STIX X-ray microflare observations during the Solar Orbiter commissioning phase

¹ University of Applied Sciences and Arts Northwestern Switzerland, Bahnhofstrasse 6, 5210 Windisch, Switzerland
² Institute of Physics, University of Graz, 8010 Graz, Austria
³ Dipartimento di Matematica, Universitá di Genova, via Dodecaneso 35, 16146 Genova, Italy
⁴ Leibniz-Institut für Astrophysik Potsdam (AIP), An der Sternwarte 16, 14482 Potsdam, Germany
⁵ AIM, CEA, CNRS, Université Paris-Saclay, Université Paris Diderot, Sorbonne Paris Cité, 91191 Gif-sur-Yvette, France
⁶ Astrophysics Research Group, School of Physics, Trinity College Dublin, Dublin 2, Ireland
⁷ School of Cosmic Physics, Dublin Institute for Advanced Studies, 31 Fitzwilliam Place, Dublin D02 XF86, Ireland
⁸ American University, 4400 Massachusetts Ave, NW, Washington, DC 20016, USA
⁹ Solar Physics Laboratory, Code 671, NASA Goddard Space Flight Center Greenbelt, MD, USA
¹⁰ ETH Zürich, Rämistrasse 101, 8092 Zürich, Switzerland
e-mail: andrea-battaglia@ethz.ch
¹¹ SUPA, School of Physics and Astronomy, University of Glasgow, Glasgow G12 8QQ, UK
¹² University of Geneva, CUI, 1227 Carouge, Switzerland
¹³ Space Research Centre, Polish Academy of Sciences, Bartycka 18A, 716 Warszawa, Poland
¹⁴ Astronomical Institute, University of Wroclaw, Wroclaw, Poland
¹⁵ LESIA, Observatoire de Paris, Université PSL, CNRS, Sorbonne Université, Université de Paris, 5 place Jules Janssen, 92195 Meudon, France
¹⁶ Astronomical Institute of the Czech Academy of Sciences, Fričova 298, Ondřejov, Czech Republic
¹⁷ Space Sciences Laboratory, University of California, 7 Gauss Way, 94720 Berkeley, USA

Received: 10 February 2021
Accepted: 29 June 2021

Abstract

Context. The Spectrometer/Telescope for Imaging X-rays (STIX) is the hard X-ray instrument onboard Solar Orbiter designed to observe solar flares over a broad range of flare sizes.

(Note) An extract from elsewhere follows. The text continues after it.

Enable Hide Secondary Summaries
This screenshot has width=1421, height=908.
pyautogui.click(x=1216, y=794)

Aims. We report the first STIX observations of solar microflares recorded during the instrument commissioning phase in order to investigate the STIX performance at its detection limit.

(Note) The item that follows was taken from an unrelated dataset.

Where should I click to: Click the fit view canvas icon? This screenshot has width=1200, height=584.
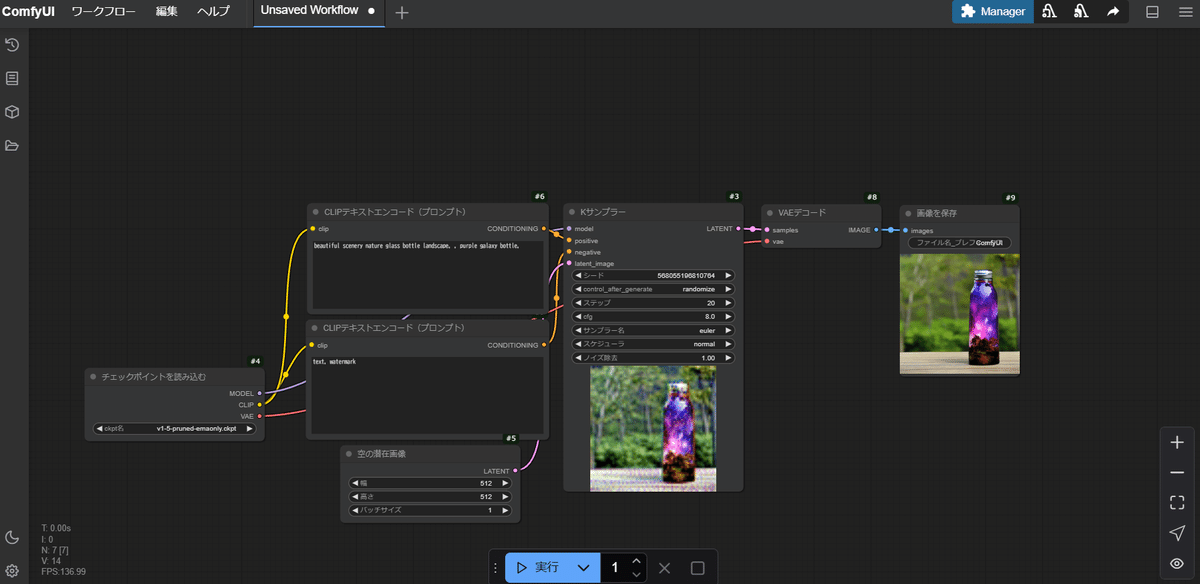[x=1177, y=503]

Methods. STIX uses hard X-ray imaging spectroscopy in the range between 4–150 keV to diagnose the hottest flare plasma and related nonthermal electrons. This first result paper focuses on the temporal and spectral evolution of STIX microflares occuring in the Active Region (AR) AR12765 in June 2020, and compares the STIX measurements with Earth-orbiting observatories such as the X-ray Sensor of the Geostationary Operational Environmental Satellite (GOES/XRS), the Atmospheric Imaging Assembly of the Solar Dynamics Observatory, and the X-ray Telescope of the Hinode mission.

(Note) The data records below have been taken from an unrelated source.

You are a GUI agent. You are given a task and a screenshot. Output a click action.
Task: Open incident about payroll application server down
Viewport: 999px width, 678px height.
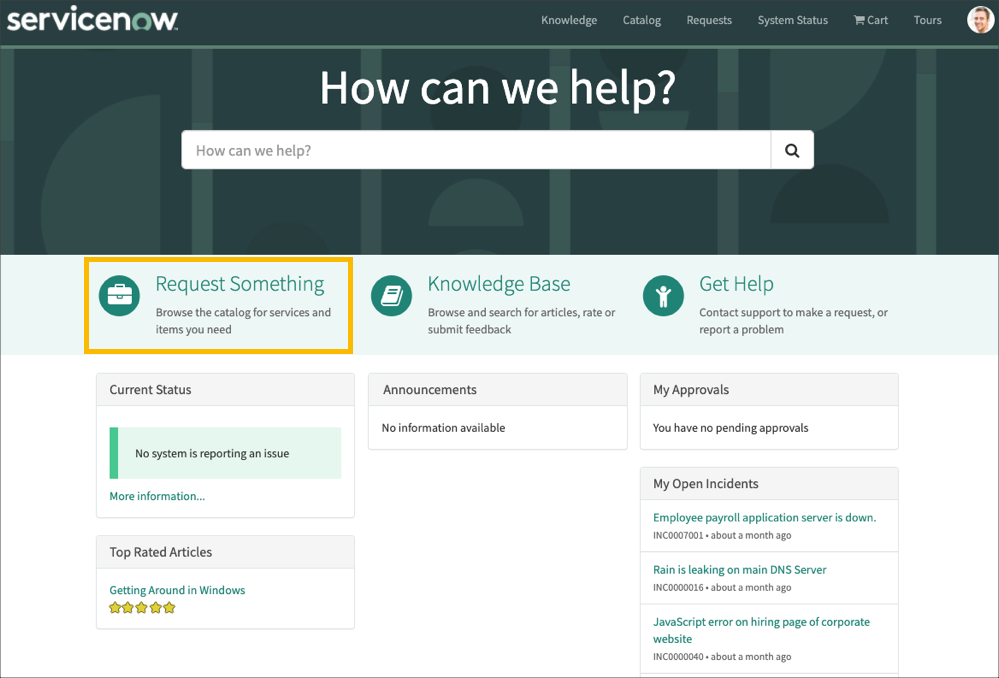(x=766, y=517)
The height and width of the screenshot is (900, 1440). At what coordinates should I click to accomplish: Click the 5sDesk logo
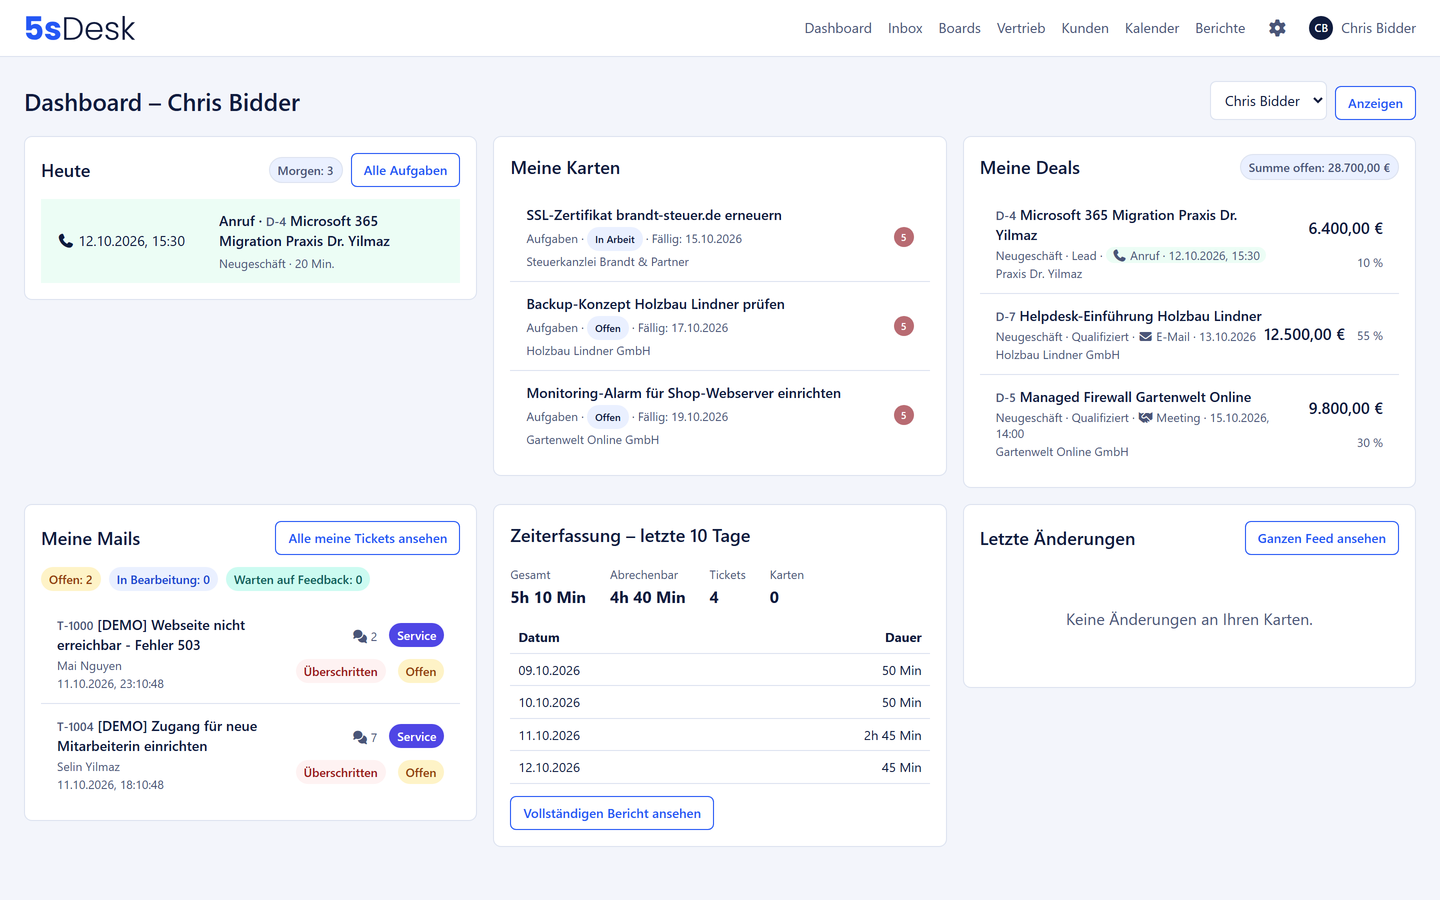point(80,28)
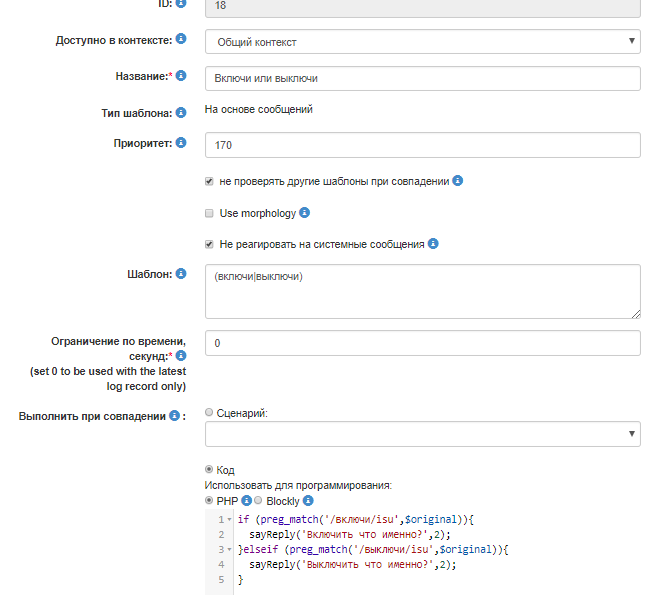648x595 pixels.
Task: Click info icon next to Шаблон label
Action: coord(181,273)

Results. For the observed microflares of the GOES A and B class, the STIX peak time at lowest energies is located in the impulsive phase of the flares, well before the GOES peak time. Such a behavior can either be explained by the higher sensitivity of STIX to higher temperatures compared to GOES, or due to the existence of a nonthermal component reaching down to low energies. The interpretation is inconclusive due to limited counting statistics for all but the largest flare in our sample. For this largest flare, the low-energy peak time is clearly due to thermal emission, and the nonthermal component seen at higher energies occurs even earlier. This suggests that the classic thermal explanation might also be favored for the majority of the smaller flares. In combination with EUV and soft X-ray observations, STIX corroborates earlier findings that an isothermal assumption is of limited validity. Future diagnostic efforts should focus on multi-wavelength studies to derive differential emission measure distributions over a wide range of temperatures to accurately describe the energetics of solar flares.

Conclusions. Commissioning observations confirm that STIX is working as designed. As a rule of thumb, STIX detects flares as small as the GOES A class. For flares above the GOES B class, detailed spectral and imaging analyses can be performed.